Выбранный отрывок –
АНТОЛОГИЯ РУССКОЙ ОЗЁРНОЙ ПОЭТИЧЕСКОЙ ШКОЛЫ СКАЧАТЬ

Елена Зейферт

ГОРОД ВНУТРИ ПАРКА: Владимир Рецептер. Ворон в Таврическом. Книга стихов. 2006-2008. — СПб.: Балтийские сезоны, 2009.

Владимир Рецептер. Ворон в Таврическом. Книга стихов. 2006-2008. — СПб.: Балтийские сезоны, 2009.

«Погружаешься в парк, как роман, / Где ветвятся живые сюжеты…». Художественное пространство новой книги Владимира Рецептера по ходу ее движения становится адекватным парку. Очертания нового ландшафта обитания лирического героя возникают в книге постепенно — мир получает форму, планировку парка, сужается и расширяется до парка.
Законы возможного видоизменения ландшафта заданы самим автором: «А пространство не ищет финала». Петербург легко узнаваем в книге Рецептера, его очертания не растворяются в «цветах петербургской химеры». Частичка «петербургского, стареющего этноса», лирический герой преображает город. Теперь не парк находится внутри города, а город внутри парка. Деревня как утопическая мечта лирического героя («Хочешь, вернемся сюда на века? <…> Сядем, поедем, вот — облака…») тоже бытует внутри парка и по его законам. Егеря выводят «собачек на овсяный луг», отдыхают, устраивая праздник на свежем воздухе.
В своем интервью с Вячеславом Куприяновым о феномене Райнера Марии Рильке я в свое время спросила: «Бытует известная фраза Рильке: «Если бы моя душа была городом, то она была бы Москвой». Вячеслав Глебович, если бы ваша душа была городом, то каким?». Куприянов ответил: «Мне иногда кажется — лучше бы моя душа была деревней. Так проще ориентироваться…». Лирический герой книги В. Рецептера «Ворон в Таврическом» в своем душевном пространстве совпадает с парком.
Стремление идти «чокнутым канатходцем» «туда, куда долго влекло», и  «одиночество, как коридор, / у которого нет окончанья», вызывают к жизни художественный образ бесконечной прогулки в парке. «Ловитва» для героя «слаще, чем улов». Ловя приметы осени, он продолжает переживать весну («Ты ловишь все приметы…»).
Душа лирического героя эквивалентна и парку, и ворону в нем.

О, парк мой, чуть справа, вблизи от меня,
я чувствую, право, что ты мне — родня,
с замшелым прудом и скамейкой,
и вечно звучащей жалейкой.

(«О, парк мой, чуть справа, вблизи от меня…»)

С дурашливым видом, нетвердым шажком,
мой ворон в Таврическом ходит пешком.

Записи набора –

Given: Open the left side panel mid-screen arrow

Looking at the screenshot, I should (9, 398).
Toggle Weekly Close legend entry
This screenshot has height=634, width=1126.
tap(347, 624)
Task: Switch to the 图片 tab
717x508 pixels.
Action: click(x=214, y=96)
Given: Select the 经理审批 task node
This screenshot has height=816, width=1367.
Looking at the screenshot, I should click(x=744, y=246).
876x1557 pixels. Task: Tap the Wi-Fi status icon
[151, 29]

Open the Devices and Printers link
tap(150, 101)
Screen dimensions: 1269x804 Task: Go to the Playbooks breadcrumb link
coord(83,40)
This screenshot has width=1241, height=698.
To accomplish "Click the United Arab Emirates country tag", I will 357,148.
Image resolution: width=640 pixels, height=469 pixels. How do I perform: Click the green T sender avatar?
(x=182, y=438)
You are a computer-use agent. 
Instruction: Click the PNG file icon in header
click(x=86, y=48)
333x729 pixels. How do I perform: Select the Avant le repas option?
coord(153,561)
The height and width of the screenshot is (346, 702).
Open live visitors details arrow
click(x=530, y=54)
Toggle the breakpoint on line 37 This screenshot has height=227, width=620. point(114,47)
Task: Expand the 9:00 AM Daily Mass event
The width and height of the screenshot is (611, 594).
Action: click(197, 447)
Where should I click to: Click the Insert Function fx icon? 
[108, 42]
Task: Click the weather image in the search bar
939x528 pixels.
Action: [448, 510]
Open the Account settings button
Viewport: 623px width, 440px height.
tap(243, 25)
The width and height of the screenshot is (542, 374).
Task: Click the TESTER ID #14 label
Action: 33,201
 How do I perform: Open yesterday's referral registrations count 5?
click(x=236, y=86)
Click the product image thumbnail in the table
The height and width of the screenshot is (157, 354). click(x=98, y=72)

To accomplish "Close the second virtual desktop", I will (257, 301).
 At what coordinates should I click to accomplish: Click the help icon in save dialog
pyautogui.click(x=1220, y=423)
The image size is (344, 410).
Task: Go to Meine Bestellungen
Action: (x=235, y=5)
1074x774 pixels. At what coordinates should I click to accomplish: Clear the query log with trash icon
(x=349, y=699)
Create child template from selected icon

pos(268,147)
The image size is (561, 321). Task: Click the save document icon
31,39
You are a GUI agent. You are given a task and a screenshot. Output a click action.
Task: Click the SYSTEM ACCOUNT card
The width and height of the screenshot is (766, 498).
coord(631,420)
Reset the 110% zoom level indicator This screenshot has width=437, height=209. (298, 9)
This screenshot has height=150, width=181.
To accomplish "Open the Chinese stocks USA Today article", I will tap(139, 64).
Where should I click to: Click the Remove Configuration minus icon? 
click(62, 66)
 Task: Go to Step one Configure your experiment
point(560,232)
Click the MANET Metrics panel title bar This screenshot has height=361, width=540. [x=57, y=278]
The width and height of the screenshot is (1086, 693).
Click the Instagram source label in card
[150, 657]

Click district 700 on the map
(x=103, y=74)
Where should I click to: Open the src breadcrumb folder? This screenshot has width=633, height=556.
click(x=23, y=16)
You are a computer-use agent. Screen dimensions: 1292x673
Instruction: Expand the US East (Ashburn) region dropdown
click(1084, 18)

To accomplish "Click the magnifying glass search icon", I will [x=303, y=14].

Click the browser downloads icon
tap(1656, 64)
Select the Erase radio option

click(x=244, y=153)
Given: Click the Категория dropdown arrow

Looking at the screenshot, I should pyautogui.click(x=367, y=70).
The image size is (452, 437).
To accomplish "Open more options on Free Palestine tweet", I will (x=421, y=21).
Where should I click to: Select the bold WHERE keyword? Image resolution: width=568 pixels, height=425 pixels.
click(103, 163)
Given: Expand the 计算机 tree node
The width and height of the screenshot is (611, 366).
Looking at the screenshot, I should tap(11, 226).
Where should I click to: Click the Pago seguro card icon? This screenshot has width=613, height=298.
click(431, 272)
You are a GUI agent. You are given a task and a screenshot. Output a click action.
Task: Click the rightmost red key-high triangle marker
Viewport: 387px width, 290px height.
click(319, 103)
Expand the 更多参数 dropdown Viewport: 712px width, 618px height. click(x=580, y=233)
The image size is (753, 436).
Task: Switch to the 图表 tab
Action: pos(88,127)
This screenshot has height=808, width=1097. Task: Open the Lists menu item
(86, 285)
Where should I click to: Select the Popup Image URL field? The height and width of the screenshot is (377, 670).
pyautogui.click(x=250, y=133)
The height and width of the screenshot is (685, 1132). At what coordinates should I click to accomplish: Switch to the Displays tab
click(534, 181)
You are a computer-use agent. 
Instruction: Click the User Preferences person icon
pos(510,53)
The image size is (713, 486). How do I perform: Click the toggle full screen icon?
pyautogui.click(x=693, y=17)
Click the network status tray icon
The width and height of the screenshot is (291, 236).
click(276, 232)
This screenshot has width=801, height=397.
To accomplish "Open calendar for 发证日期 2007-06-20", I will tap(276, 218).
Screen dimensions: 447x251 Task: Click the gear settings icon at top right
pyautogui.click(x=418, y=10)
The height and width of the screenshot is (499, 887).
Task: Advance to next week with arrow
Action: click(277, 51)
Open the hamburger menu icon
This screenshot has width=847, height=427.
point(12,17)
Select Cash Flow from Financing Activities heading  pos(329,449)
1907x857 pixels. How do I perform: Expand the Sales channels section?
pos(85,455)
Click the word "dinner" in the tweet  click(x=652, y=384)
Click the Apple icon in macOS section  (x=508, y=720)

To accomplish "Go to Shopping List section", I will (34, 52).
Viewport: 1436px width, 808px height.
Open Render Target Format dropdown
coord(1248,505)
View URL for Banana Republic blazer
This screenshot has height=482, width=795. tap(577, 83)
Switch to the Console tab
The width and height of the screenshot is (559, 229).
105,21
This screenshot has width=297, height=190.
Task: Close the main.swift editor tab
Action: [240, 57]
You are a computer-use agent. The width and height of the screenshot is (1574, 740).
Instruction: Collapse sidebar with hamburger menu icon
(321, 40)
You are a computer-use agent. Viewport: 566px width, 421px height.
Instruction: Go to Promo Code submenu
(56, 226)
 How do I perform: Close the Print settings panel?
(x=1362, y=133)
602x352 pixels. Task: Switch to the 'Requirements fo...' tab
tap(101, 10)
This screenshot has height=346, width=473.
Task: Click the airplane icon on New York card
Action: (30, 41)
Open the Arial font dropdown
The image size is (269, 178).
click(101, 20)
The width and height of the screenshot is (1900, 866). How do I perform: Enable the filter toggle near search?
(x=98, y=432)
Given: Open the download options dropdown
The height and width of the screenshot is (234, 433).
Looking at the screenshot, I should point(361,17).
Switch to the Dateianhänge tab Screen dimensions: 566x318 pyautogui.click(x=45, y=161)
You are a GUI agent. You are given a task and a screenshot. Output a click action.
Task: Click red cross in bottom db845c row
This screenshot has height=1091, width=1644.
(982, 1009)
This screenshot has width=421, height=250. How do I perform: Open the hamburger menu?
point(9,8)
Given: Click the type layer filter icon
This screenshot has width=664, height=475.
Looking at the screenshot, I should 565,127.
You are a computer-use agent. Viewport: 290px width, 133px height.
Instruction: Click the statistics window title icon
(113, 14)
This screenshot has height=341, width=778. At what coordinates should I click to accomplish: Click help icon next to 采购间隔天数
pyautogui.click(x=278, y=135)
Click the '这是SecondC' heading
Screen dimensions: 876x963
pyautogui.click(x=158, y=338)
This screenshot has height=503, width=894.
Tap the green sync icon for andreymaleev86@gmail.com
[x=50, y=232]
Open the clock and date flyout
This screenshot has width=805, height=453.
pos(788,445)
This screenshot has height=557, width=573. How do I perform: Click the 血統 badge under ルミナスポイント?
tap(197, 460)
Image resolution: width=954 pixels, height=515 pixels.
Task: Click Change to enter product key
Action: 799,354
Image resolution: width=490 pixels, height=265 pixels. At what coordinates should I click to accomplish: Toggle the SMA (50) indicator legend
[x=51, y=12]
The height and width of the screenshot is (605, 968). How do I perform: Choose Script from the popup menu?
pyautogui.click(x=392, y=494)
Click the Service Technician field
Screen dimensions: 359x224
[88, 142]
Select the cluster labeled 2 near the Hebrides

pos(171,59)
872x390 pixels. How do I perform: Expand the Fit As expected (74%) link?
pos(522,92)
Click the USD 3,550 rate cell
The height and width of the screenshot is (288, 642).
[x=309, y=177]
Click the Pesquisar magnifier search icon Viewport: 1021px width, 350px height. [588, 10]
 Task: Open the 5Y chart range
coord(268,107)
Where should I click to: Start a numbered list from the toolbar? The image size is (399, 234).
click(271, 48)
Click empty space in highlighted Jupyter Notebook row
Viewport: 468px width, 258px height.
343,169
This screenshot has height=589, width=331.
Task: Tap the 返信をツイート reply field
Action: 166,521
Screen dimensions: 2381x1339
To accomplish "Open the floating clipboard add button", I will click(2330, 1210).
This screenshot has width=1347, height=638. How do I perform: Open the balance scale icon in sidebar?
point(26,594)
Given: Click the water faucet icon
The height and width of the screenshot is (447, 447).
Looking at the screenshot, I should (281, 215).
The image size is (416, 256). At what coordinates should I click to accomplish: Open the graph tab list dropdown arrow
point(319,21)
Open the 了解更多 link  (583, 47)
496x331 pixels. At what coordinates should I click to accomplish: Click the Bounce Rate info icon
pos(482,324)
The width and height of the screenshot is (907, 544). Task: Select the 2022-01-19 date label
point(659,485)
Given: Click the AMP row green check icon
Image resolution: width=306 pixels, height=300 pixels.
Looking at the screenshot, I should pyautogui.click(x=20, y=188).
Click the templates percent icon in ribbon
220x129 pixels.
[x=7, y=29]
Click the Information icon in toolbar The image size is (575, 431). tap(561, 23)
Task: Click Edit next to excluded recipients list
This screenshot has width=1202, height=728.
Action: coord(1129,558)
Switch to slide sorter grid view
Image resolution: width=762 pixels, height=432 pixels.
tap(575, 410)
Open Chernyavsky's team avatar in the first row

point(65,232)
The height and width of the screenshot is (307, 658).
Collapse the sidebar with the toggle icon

Что сделать –
1 > Изложите суть рецензии на книгу «Ворон в Таврическом» в двух предложениях.
2 > Перепишите без изменений отрывок рецензии, начиная со слов «В своем интервью» и заканчивая словами «совпадает с парком.».
Отвечайте только по рецензии, без записей.

Ожидаемые ответы –
1 > В книге стихов Владимира Рецептера «Ворон в Таврическом» художественное пространство постепенно становится парком: Петербург оказывается внутри парка, а деревня бытует в нём по его законам. Душа лирического героя равна и парку, и ворону в нём, а стремление идти туда, куда долго влекло, вместе с одиночеством рождает образ бесконечной прогулки по парку.

2 >
В своем интервью с Вячеславом Куприяновым о феномене Райнера Марии Рильке я в свое время спросила: «Бытует известная фраза Рильке: «Если бы моя душа была городом, то она была бы Москвой». Вячеслав Глебович, если бы ваша душа была городом, то каким?». Куприянов ответил: «Мне иногда кажется — лучше бы моя душа была деревней. Так проще ориентироваться…». Лирический герой книги В. Рецептера «Ворон в Таврическом» в своем душевном пространстве совпадает с парком.